I think frozen shrimp is actually very affordable.

Try to buy stuff in bulk if you can.


----------



## TriFORCE (Sep 12, 2005)

yea i when to a diffrent store and got a sweet supply for 16$ thx sorry for the trouble







it should last like a month or too!!!!!!!!!!!


----------



## AKSkirmish (Jun 24, 2005)

no trouble .


----------



## dipset.taliban (Sep 8, 2005)

supermarkets always have shrimp on sale.. the lowest i see it for around here is 4.99 for mediums. I work in a seafood department so i know prices

cheap fish to use...
whiting, croakers, basa, butterfish(could feed whole for bigger ps). Frozen squid is also realy cheap. About 5.00 for a 3 lb box(approximately 15 big squids).

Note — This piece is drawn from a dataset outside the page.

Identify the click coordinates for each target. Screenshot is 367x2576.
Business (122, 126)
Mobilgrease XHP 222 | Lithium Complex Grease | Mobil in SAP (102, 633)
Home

Also check with the person in the department to see if they have anything thats not the freshest. They will ussually sell it for a reduced price, atleast they do at pathmark. Its still good but needs to be frozen right away.


----------



## o snap its eric (Feb 19, 2003)

beefheart is the cheapest meaty food avaiable. You can try cocktail shrimp if you think market shrimp is too expensive.


----------



## Uncle Rico (Sep 4, 2005)

the frozen tiger shrimp from Winco foods is the way to go.


----------



## DepH (Jan 11, 2005)

Is shrimp really that expensive? Here I get 2lbs for 3$.


----------



## traumatic (Jan 29, 2003)

another way to go is find an oriental market, they usually have good prices on frozen fishes. Smelt is a good way to go.


----------



## Dr. Giggles (Oct 18, 2003)

to Feeding and Nutrition forum


----------



## rchan11 (May 6, 2004)

I use nightcrawlers. $3.49 for 24 at Waltmart.


----------



## evo8ny (Jun 11, 2005)

I would say the best place to go is a Asian market or store. Should be very cheap. I got taken at my grocery store when i payed 25 bux for a pound of jumbo shrimp, oh well theres still some left after 2 months.


----------



## mashunter18 (Jan 2, 2004)

HOLLYWOOD said:


> Just bought several 2 lb bag of catfish nuggets @ $3.00 (Winco Foods).
> [snapback]1192948[/snapback]​


Yeah love the nugget...........


----------



## Uncle Rico (Sep 4, 2005)

Yeah, find an asian market in your area. I love shopping there because it has such a huge variety of things I can feed my piranhas for really cheap, and there are lots of live things too.


----------



## Nethius (Feb 23, 2003)

You must be buying at the wrong place, I buy a frozen shrimp ring for $3.99 CAN and it's got about 50 shrimp or so on it.


----------



## kamath (Feb 11, 2005)

When you guys say shrimp, you mean the "uncooked" right? I've just started getting my fish on shrimp and I can't seem to find a bag of uncooked shrimp. All the grocery stores seem to sell cooked-shrimp bags and I'm a little apprehensive on whether to feed that to my piranhas. Does it matter to them.. healthwise?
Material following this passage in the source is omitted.